The book is a sequence to Manicom’s debut travelogue, Into Africa, and picks up right where Into Africa left off. After spending a year as a relatively new motorcyclist touring the African continent, Manicom and his trusted companion, BMW R80GS motorcycle, known as Libby, take a cargo ship to Australia and then travel together from Asia to Europe. It would be an understatement to say that a lifetime worth of adventures and a few misadventures ensue. To name a few, there is an encounter with an Australian Hells’ Angel; a no less scary run-in with maddening Indian bureaucracy; smuggling of tractor parts into Iran on an ancient Setra bus; rides through world’s most breathtaking and most dangerous roads (with little distinction between the two); and sharing harrowing train rides with hundreds of strangers, crammed by a stroke of fate into the same rail car. There is even a love story to boot and many encounters with generosity, kindness and raw beauty of the universe.
Through his adventures Manicom does not wear paisley colored lenses. Far from it! Whether he chronicles back-breaking work of fruit picking in Australia or relays the frustration of dealing with the Indian port officials, who work with all the efficiency, enthusiasm and philosophical detachment of a turtle out in a mid-day sun, Manicom spares no color in painting a real picture of what he sees. Yet, he is also careful to place the picture in a proper historical, social and cultural context, thus removing the gaudy frame of judgment and arrogance so prevalent in the reporting of many of the “traditional” information sources.
What distinguishes Under Asian Skies from myriad of other travelogues is the sense of compassion towards all living beings; acceptance of the world without a grain of self-righteousness; and deep gratitude for the opportunity to experience the universe just the way it is. These qualities are especially evident in the audio version of the book, read by the author, where Manicom’s enthusiasm, sense of wonder, and basic humanity really shine through. In fact, while Manicom is clearly not a voice actor, it is impossible to imagine anyone but the author reading this book.
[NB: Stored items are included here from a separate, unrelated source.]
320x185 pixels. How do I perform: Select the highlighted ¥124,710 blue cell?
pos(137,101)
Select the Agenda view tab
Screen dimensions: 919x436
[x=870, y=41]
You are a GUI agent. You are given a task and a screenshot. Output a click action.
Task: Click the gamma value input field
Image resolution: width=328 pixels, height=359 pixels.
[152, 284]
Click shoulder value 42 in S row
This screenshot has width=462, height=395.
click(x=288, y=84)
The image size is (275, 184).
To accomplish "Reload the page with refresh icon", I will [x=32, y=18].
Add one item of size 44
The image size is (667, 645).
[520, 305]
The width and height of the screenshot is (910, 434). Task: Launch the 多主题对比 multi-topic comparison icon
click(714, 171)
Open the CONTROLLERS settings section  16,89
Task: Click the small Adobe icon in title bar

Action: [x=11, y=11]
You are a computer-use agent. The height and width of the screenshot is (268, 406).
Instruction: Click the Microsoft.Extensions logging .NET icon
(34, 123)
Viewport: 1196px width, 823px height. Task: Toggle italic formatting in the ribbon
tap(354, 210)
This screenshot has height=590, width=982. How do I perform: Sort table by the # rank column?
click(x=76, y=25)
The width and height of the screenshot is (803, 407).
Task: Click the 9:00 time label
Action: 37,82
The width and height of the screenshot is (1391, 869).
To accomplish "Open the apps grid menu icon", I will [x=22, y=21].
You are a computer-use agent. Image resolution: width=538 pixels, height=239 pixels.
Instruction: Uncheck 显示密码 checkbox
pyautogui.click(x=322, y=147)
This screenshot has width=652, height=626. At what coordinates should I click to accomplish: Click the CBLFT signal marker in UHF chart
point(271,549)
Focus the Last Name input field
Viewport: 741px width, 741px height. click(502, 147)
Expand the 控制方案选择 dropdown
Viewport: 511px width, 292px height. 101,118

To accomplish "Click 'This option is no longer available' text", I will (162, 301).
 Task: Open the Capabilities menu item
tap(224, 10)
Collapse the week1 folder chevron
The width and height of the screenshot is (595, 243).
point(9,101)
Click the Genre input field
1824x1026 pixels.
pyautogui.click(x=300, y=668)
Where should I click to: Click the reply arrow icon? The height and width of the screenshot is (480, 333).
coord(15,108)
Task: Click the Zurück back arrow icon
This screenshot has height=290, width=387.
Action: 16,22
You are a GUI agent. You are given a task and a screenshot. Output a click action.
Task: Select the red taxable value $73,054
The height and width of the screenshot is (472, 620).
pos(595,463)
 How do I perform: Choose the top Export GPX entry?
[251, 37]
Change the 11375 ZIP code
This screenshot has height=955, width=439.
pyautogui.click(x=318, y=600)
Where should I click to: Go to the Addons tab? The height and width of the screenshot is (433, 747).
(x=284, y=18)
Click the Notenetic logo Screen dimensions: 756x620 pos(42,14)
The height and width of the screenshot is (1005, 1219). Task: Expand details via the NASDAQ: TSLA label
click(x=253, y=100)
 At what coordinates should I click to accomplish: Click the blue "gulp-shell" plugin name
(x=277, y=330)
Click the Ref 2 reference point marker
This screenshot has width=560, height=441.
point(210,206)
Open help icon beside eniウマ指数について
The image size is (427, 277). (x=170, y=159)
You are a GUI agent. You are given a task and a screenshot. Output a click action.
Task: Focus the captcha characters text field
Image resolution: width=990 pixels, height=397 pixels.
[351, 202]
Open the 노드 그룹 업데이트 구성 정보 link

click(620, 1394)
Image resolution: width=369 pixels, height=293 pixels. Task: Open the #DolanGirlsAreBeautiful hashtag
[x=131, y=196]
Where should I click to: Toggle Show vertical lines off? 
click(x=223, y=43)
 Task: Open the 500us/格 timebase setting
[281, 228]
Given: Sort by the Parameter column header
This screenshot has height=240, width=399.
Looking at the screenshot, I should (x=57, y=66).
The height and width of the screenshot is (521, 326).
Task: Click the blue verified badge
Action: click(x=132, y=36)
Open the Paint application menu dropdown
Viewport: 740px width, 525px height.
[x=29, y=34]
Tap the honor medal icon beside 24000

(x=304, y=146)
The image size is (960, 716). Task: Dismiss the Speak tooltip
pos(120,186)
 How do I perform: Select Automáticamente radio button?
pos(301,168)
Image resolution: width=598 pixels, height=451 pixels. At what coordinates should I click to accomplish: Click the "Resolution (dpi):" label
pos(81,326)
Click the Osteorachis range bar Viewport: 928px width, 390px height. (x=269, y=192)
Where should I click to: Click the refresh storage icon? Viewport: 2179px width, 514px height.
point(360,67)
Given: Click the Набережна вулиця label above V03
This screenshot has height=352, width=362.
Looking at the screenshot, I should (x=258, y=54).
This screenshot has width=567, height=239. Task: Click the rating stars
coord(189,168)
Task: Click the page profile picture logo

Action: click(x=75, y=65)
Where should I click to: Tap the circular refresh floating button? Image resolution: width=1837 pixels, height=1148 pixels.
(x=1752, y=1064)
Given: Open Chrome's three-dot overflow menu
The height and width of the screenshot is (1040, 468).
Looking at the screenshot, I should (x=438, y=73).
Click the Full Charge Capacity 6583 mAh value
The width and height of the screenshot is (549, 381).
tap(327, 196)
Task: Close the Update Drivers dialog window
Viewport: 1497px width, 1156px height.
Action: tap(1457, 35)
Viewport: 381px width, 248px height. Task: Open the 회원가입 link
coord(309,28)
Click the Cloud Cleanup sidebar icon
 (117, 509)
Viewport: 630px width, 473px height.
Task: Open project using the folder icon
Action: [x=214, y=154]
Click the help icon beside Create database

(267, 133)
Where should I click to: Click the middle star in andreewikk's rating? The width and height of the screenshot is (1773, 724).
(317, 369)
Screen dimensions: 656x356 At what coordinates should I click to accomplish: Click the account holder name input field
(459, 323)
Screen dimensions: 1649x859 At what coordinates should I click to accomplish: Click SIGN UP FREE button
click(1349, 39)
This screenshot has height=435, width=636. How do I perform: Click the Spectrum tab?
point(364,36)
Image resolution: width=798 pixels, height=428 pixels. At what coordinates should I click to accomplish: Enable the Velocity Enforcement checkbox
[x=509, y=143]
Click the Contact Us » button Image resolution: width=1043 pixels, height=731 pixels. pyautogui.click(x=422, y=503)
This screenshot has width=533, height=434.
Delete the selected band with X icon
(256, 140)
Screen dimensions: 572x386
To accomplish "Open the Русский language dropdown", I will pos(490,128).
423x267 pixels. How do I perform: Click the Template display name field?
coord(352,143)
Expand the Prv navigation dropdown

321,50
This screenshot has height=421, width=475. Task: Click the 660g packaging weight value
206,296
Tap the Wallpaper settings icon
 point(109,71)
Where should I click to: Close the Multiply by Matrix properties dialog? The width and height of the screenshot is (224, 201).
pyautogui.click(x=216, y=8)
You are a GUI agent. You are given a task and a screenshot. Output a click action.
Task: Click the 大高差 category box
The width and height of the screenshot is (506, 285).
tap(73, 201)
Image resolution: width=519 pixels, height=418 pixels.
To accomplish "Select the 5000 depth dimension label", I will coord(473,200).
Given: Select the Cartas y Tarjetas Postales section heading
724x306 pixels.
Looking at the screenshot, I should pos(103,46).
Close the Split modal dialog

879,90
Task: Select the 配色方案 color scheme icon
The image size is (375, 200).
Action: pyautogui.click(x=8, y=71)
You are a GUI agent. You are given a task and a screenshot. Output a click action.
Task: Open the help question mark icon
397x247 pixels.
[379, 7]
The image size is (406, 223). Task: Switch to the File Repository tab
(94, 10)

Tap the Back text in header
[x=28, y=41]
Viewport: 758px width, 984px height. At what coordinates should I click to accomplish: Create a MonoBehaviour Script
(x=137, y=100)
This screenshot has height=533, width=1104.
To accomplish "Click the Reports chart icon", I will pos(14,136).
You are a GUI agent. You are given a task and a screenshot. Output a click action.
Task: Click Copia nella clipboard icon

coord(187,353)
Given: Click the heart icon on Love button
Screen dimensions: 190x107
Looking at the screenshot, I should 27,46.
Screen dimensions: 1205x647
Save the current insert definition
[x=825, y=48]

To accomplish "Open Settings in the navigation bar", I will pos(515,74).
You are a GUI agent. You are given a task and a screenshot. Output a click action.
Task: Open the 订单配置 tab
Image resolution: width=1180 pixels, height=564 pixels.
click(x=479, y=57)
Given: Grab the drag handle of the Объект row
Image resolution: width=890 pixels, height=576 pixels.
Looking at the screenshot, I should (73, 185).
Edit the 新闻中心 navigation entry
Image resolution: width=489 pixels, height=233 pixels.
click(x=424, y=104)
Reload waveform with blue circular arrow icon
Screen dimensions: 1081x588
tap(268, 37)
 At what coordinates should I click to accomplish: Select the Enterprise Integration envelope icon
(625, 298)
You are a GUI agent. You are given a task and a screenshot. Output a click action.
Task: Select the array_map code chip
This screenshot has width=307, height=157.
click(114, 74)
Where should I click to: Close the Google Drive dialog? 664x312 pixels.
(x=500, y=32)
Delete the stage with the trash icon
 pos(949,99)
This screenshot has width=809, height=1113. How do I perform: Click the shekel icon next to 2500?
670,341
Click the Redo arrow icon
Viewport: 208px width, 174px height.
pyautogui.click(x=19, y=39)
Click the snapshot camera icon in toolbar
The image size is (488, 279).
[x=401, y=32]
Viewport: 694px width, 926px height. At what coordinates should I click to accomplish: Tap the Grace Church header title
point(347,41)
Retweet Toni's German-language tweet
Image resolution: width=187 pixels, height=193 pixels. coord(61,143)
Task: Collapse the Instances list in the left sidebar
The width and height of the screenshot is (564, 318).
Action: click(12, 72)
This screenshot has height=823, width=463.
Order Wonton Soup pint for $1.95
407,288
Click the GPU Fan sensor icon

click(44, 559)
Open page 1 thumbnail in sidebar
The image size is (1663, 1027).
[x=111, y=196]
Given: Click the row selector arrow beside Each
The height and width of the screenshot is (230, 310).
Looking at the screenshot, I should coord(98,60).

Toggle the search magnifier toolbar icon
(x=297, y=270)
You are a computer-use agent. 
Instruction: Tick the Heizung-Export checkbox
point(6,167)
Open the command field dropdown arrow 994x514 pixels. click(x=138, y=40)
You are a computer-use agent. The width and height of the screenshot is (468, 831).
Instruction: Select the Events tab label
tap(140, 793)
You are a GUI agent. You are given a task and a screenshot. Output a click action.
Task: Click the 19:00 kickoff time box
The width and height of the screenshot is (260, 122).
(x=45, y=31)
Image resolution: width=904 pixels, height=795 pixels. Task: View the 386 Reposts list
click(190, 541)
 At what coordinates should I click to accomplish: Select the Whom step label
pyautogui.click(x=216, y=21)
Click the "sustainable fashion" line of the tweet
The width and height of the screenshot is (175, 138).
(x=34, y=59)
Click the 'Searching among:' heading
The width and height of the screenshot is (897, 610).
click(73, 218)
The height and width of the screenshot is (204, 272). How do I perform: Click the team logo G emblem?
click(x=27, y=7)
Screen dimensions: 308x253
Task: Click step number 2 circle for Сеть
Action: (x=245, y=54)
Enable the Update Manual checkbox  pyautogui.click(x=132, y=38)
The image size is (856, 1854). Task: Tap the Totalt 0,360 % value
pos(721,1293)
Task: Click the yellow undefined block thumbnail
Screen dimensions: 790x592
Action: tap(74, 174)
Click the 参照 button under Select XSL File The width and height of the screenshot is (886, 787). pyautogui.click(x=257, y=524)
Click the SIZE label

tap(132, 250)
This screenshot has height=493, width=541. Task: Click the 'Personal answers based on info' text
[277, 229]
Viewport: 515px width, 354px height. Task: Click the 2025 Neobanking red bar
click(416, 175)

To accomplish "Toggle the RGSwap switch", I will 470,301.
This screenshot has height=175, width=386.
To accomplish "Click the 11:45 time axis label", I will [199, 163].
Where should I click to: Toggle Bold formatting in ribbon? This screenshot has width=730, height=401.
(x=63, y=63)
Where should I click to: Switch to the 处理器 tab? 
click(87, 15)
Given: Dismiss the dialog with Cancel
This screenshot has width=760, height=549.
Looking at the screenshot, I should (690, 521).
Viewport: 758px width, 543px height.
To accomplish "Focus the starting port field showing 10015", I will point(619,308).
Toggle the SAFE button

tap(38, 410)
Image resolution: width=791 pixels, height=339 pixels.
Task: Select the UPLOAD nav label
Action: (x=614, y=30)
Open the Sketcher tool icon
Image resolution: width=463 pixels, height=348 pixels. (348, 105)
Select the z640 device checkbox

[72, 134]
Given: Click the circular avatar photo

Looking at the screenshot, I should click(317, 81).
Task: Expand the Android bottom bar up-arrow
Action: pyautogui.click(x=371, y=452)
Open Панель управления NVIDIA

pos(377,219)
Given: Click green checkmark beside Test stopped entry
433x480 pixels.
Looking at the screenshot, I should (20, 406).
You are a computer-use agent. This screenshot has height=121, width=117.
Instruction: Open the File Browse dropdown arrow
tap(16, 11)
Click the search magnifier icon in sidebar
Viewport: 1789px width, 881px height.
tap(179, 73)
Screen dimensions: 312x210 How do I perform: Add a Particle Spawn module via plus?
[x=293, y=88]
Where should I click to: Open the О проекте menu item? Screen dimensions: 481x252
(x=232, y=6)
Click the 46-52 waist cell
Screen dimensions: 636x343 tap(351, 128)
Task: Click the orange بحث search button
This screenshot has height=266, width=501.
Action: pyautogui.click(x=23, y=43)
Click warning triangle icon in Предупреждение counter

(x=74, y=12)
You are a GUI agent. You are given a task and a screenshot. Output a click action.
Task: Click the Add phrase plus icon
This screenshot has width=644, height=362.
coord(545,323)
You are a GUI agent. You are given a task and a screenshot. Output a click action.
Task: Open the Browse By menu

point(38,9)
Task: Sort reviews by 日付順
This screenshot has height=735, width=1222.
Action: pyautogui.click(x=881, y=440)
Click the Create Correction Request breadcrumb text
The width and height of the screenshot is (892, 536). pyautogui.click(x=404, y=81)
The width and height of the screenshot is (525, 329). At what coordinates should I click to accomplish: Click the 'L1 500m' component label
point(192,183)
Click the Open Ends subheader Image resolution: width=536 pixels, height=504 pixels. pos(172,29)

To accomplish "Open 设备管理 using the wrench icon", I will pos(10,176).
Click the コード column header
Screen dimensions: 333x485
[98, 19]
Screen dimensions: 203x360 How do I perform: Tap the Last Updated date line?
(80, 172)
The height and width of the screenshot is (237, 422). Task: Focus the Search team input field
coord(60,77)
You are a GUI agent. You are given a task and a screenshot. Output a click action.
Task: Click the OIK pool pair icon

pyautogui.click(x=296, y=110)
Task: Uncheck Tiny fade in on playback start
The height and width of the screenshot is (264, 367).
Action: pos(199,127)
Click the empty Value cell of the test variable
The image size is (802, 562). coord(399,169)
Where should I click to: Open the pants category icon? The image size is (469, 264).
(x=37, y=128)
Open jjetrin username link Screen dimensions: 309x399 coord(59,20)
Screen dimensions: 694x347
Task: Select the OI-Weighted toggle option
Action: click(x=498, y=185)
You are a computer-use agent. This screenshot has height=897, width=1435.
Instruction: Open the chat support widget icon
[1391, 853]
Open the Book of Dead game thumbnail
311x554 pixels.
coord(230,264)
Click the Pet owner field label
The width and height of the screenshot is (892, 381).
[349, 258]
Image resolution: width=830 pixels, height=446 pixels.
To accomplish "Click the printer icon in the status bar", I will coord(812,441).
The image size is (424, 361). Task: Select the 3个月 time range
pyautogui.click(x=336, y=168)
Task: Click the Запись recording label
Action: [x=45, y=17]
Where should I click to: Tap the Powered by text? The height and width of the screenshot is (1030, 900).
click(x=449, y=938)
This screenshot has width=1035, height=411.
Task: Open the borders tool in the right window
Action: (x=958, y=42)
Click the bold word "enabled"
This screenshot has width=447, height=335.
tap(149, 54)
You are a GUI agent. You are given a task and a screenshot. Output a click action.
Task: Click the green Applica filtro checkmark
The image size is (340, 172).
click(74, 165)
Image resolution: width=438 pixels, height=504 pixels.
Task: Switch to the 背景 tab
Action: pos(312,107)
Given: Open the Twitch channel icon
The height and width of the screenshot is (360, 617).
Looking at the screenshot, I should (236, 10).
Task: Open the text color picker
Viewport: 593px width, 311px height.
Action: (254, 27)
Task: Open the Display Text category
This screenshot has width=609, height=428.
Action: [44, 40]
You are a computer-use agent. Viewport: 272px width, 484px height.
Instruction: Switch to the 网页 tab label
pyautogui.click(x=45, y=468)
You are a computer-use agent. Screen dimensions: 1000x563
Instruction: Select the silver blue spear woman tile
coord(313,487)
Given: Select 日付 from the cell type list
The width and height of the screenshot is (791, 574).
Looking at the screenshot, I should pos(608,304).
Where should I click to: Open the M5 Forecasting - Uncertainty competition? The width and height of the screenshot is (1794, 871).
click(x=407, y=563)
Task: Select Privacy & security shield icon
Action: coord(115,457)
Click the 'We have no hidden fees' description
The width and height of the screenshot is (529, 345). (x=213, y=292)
And, because Manicom not only describes what he sees, but makes an attempt to understand it, what emerges is a narrative of a world far different from the one seen on the evening news. The World according to Sam Maincom is colorful, complex and beautiful. Like his book, it is a multidimensional and rich tapestry, woven together by the experiences, joys, sorrows and extraordinary adventures of ordinary folk. What a joy it is to be a part of this World!